Extract from the entries below, exactly as given, only the lines from the line containing "Open the @fansly handle profile" to the line containing "Given: Activate the paint format roller tool", both lines included.
════════
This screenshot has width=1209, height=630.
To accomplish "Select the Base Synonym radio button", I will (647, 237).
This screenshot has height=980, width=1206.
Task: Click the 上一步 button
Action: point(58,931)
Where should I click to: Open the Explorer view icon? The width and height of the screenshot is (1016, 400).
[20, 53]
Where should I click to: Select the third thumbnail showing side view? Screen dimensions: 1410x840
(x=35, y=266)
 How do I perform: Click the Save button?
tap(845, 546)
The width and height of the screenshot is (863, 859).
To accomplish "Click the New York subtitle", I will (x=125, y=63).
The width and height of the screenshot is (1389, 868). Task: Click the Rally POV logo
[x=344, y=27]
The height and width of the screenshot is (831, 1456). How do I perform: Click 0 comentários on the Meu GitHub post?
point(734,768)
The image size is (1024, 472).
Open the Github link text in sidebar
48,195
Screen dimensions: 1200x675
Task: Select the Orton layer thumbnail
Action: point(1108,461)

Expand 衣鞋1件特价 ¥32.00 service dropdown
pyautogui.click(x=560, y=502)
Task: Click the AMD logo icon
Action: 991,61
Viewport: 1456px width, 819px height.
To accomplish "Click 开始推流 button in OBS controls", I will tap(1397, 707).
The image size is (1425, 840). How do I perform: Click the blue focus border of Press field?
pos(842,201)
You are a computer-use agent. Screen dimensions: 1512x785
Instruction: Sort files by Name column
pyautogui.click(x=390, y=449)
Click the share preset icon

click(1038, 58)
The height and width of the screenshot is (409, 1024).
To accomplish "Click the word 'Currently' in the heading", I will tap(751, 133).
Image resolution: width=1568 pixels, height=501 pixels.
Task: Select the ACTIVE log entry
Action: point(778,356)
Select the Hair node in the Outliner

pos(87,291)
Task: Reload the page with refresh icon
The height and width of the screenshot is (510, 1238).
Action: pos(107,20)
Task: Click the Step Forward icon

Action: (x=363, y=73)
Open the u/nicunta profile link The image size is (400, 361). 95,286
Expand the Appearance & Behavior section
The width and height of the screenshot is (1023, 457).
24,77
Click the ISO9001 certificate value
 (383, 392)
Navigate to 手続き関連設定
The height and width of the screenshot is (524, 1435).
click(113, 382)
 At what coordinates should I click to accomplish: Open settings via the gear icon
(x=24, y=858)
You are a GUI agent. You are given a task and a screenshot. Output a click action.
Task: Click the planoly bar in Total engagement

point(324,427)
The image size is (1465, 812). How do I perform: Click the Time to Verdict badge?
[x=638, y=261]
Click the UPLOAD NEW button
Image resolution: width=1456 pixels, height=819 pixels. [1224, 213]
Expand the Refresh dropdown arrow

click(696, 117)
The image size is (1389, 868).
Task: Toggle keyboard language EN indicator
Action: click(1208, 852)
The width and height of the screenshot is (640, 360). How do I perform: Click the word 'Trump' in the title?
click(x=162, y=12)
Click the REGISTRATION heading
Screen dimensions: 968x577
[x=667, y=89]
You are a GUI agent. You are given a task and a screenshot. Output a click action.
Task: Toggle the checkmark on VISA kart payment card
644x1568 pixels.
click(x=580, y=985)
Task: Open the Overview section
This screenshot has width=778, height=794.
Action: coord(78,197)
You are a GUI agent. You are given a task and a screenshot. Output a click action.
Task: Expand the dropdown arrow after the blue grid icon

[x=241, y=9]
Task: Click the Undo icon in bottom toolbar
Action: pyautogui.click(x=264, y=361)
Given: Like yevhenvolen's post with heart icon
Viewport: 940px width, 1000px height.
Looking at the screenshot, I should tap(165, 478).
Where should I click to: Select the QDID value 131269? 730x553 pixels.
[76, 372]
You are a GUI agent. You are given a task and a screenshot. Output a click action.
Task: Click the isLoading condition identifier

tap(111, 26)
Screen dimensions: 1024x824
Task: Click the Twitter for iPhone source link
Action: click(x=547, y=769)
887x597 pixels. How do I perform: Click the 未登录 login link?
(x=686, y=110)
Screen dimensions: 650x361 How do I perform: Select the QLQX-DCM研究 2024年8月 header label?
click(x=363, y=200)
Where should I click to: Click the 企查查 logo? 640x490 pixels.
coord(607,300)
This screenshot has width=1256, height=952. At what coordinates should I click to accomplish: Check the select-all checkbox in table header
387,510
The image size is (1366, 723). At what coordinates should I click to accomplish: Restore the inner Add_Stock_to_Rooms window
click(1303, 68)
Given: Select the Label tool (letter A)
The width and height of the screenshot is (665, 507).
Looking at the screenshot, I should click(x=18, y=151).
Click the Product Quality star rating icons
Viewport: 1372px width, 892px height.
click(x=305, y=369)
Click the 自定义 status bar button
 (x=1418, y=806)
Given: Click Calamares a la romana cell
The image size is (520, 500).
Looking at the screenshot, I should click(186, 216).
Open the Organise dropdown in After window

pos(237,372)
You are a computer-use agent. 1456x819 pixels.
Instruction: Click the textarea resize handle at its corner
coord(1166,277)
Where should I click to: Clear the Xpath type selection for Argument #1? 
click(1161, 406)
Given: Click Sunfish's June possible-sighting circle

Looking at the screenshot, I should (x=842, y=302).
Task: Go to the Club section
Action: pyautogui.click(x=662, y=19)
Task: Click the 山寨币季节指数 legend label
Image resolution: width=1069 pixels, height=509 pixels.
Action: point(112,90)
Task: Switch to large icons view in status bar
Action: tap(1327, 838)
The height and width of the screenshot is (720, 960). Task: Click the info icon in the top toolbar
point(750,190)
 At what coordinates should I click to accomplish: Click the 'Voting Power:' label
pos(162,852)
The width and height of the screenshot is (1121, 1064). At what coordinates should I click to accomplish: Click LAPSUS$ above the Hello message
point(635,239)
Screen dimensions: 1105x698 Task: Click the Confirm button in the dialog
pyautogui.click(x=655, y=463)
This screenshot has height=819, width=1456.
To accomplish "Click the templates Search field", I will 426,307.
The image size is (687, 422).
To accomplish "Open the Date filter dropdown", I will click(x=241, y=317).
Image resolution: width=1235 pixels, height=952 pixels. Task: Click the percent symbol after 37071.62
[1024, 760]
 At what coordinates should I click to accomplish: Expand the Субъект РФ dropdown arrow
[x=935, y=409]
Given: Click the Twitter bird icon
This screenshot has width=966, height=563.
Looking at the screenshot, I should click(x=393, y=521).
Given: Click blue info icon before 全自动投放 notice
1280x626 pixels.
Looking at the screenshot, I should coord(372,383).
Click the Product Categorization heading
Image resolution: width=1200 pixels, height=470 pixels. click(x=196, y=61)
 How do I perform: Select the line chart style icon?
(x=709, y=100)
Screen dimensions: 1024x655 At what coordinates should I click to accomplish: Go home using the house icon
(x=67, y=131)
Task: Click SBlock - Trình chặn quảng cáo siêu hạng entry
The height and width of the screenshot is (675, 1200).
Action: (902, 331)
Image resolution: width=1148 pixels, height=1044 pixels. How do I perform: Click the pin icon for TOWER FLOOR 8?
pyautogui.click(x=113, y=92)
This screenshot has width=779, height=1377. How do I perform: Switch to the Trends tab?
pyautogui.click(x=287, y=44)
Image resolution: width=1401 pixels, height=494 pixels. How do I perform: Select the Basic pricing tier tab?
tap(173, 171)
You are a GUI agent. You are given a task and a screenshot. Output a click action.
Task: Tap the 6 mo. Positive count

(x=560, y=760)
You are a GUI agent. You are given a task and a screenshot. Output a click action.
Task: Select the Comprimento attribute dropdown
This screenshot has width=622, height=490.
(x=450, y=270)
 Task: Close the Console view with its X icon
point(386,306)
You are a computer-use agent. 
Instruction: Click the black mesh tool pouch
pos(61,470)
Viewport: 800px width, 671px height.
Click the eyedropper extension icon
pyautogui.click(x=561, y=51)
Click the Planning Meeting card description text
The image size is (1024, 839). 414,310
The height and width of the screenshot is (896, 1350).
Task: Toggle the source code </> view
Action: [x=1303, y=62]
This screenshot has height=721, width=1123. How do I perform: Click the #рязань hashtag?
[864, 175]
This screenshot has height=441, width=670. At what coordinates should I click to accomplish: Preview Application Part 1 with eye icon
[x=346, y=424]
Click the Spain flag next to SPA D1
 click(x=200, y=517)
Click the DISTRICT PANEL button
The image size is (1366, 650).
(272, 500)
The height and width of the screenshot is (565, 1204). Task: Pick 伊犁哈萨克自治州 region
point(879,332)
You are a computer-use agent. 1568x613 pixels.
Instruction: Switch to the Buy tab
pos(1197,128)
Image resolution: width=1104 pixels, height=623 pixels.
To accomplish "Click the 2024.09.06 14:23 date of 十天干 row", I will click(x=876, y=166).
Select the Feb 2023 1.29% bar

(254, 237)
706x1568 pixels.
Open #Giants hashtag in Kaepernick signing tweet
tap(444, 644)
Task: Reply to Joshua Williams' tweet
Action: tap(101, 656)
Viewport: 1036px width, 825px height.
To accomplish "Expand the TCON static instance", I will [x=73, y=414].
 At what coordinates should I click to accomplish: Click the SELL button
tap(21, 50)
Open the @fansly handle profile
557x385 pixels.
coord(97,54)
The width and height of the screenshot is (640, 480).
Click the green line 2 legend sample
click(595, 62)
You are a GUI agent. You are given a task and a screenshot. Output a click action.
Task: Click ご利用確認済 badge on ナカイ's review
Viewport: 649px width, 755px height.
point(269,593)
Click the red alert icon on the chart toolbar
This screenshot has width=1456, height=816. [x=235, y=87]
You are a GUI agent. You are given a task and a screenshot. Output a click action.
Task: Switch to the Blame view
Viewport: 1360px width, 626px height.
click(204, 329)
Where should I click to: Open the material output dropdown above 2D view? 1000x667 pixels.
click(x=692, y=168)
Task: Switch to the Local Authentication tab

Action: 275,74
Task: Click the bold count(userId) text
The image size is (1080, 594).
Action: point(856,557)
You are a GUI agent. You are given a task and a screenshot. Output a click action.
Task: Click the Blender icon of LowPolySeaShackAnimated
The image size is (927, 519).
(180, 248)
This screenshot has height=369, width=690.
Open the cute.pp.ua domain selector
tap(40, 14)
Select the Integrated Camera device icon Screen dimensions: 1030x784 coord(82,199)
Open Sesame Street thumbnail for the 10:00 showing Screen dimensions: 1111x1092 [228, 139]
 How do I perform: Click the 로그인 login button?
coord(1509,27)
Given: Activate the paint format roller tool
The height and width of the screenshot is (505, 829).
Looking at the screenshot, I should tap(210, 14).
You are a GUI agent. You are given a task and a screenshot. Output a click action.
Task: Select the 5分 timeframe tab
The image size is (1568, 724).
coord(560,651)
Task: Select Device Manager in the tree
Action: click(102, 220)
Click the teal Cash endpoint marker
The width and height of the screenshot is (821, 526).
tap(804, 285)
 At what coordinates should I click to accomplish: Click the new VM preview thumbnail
════════
## Completed task
Open the @fansly handle profile
557x385 pixels.
coord(97,54)
The width and height of the screenshot is (640, 480).
Click the green line 2 legend sample
click(595, 62)
You are a GUI agent. You are given a task and a screenshot. Output a click action.
Task: Click ご利用確認済 badge on ナカイ's review
Viewport: 649px width, 755px height.
point(269,593)
Click the red alert icon on the chart toolbar
This screenshot has width=1456, height=816. [x=235, y=87]
You are a GUI agent. You are given a task and a screenshot. Output a click action.
Task: Switch to the Blame view
Viewport: 1360px width, 626px height.
click(204, 329)
Where should I click to: Open the material output dropdown above 2D view? 1000x667 pixels.
click(x=692, y=168)
Task: Switch to the Local Authentication tab

Action: 275,74
Task: Click the bold count(userId) text
The image size is (1080, 594).
Action: point(856,557)
You are a GUI agent. You are given a task and a screenshot. Output a click action.
Task: Click the Blender icon of LowPolySeaShackAnimated
The image size is (927, 519).
(180, 248)
This screenshot has height=369, width=690.
Open the cute.pp.ua domain selector
tap(40, 14)
Select the Integrated Camera device icon Screen dimensions: 1030x784 coord(82,199)
Open Sesame Street thumbnail for the 10:00 showing Screen dimensions: 1111x1092 [228, 139]
 How do I perform: Click the 로그인 login button?
coord(1509,27)
Given: Activate the paint format roller tool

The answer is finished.